Let’s take a look at a few of those, starting with quarterback.

Quarterback:

After Alex Hornibrook transferred to Florida State University following last season, former backup Jack Coan was poised to start and prove all of his doubters wrong. Many thought Wisconsin was incapable of recruiting quarterbacks who can truly make a difference in the passing game, knowing the ball was primarily going to the offense’s workhorse, Jonathan Taylor.

Coan was able to finish his season passing for 2,727 yards, 15 touchdowns, and only five interceptions. Though not flashy, this play at quarterback was a massive upgrade from years prior with about 1,200 more yards, two more touchdowns, and eight fewer interceptions compared to Hornibrook in 2018.

The stats don’t lie — Coan had a terrific year leading the offense behind Taylor’s monster rushing season. That being said, questions still arise as to how Wisconsin can prove to be less reliant on the run and provide a better air attack down the field to ease the pressure off the run.

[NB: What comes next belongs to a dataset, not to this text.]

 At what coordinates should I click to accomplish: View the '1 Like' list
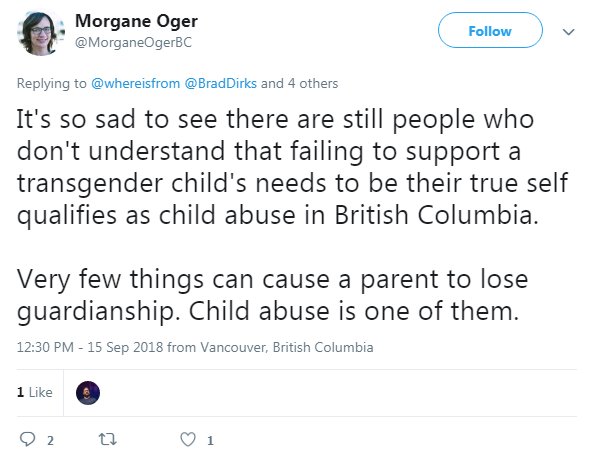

I believe Coan will remain the starter next season — but not without his backup, four-star recruit Graham Mertz, giving Coan a decent fight for the job. Mertz, the highly touted “future” of Wisconsin football, was a proven pocket passer in high school, going on to winning the MVP at the 2019 All-American Bowl, passing for 5 touchdowns and putting the world on notice.

After receiving offers from 15 schools including powerhouses like Alabama, LSU, The Ohio State University and Michigan, Mertz signed with the Badgers with the hopes of leading the team to a playoff. With all this being said, it is likely Coan will continue to start, but don’t be shocked if a few bad games leads to a switch at the quarterback position.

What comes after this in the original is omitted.